Escribir para la nada

La escritura como oficio siempre ha tenido sus dificultades y sus satisfacciones. Cuando se escribía en piedra, generalmente se tomaba sólo el dictado de quienes mandaban. Nada de opiniones personales. Quien ponía la piedra ponía la palabra y el escribidor a lo suyo que era martillar para eternizar las palabras del jefe y ocultarse en el anonimato eterno.La satisfacción, el ejercicio que como ddecía el sabio Conan, el Bárbaro: Lo que no mata, fortalece.

Con los papiros y pergaminos corrieron las mismas tintas de sangre de los escribidores, magnetófonos previsualizados y vivientes que reproducían al autor o a la comunidad autoral, valga el neologismo.

El papel parece venir a democratizar la escritura. Aunque, en realidad, tan sólo hace pocos siglos que cualquiera puede utilizarlo para fines expresivos. Las cartas fueron el vehículo primero de esa difusión. Pero para llegar a la carta había que pasar por la alfabetización y la escritura, de modo que un autor epistolar pudiera por sí mismo acometer el reto de la espontánea comunicación con el resto del mundo por otro medio más allá de su potencia oradora.

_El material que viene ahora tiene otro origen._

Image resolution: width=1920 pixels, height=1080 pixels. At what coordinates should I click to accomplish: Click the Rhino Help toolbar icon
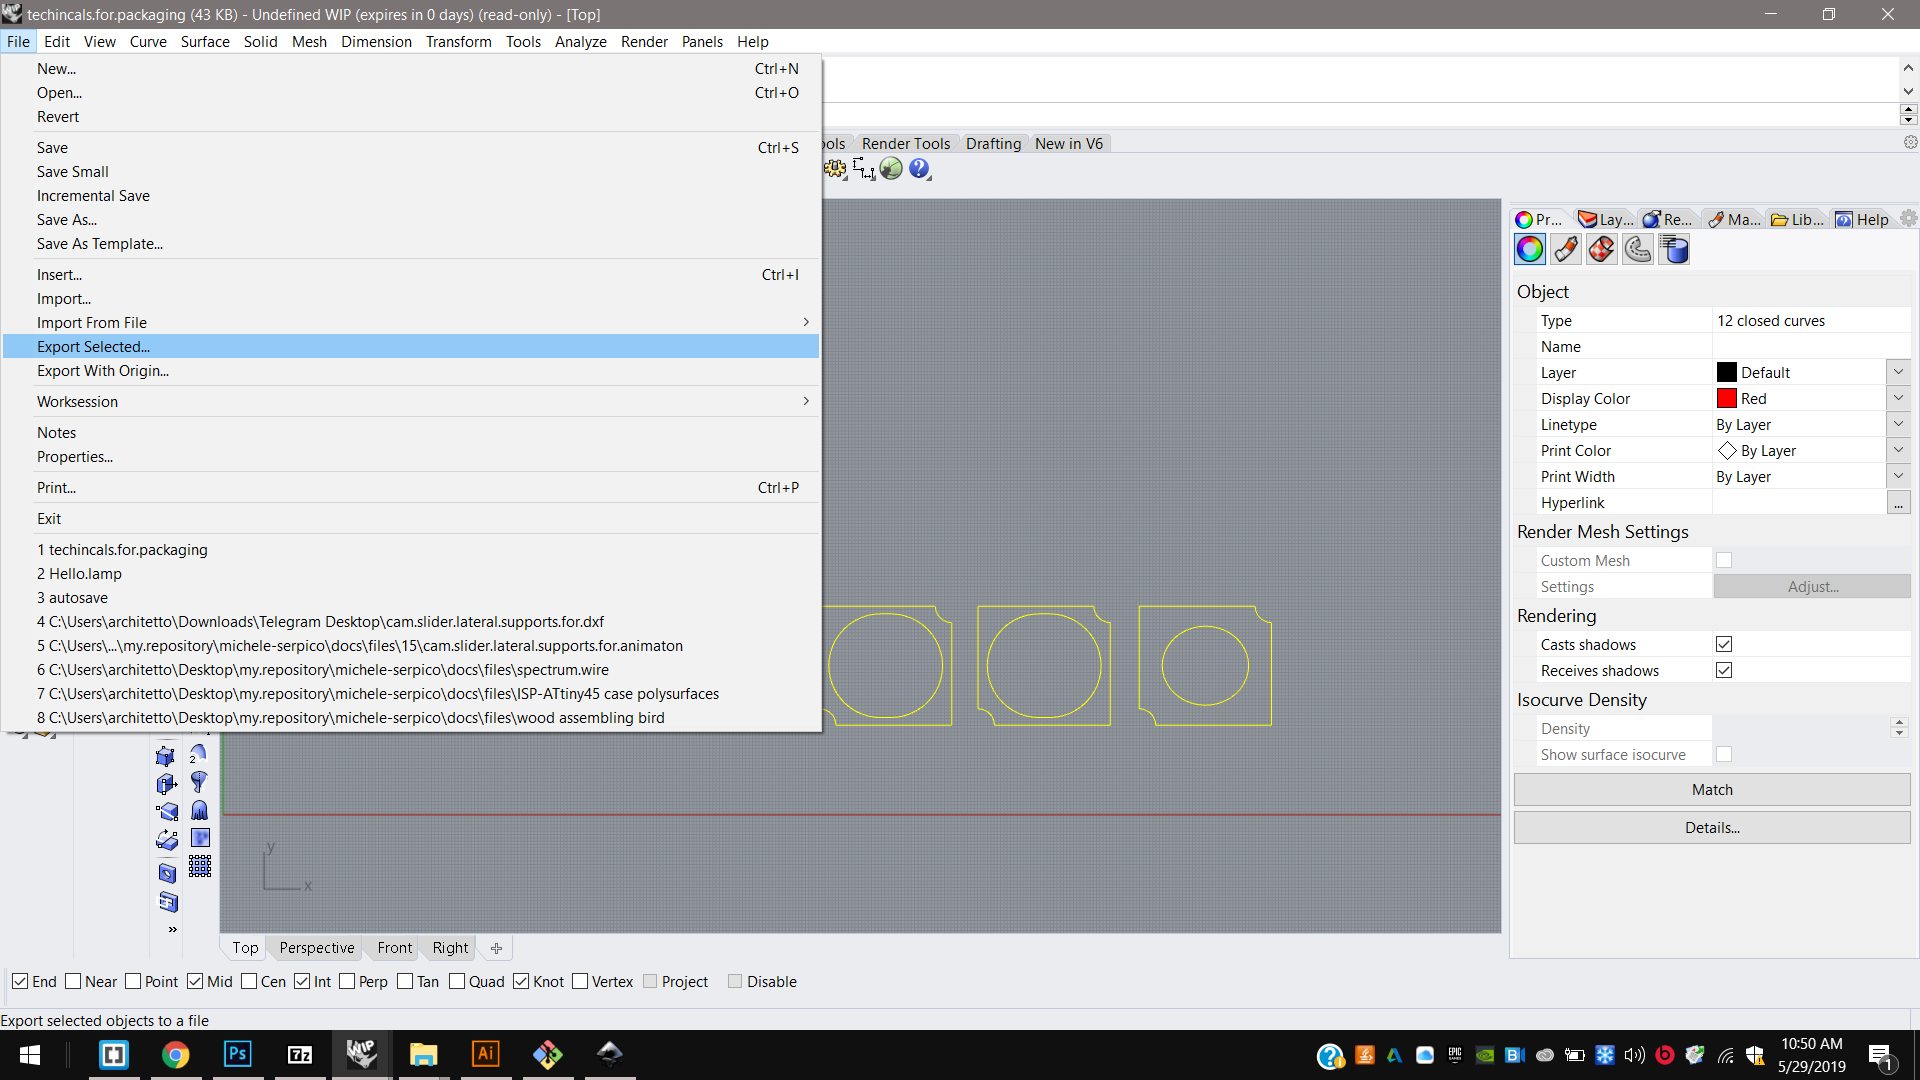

Finalmente, haciendo una enrome elipsis, la ausencia del papel y la entronización del espacio virtual emprenden la verdadera difusión masiva de la escritura.Una democratización para la nada.

Las toneladas de palabras por segundo que se producen pueden ser monstruosas o simplemente una oportunidad expresiva. Esa nube que envuelve estos espacios tan sutiles, difusos y difundidos, oculta y enseña todo nuestro potencial y nuestra pobreza . Es decir, nos enseña al mundo casi tal como somos. O nos oculta de la misma manera.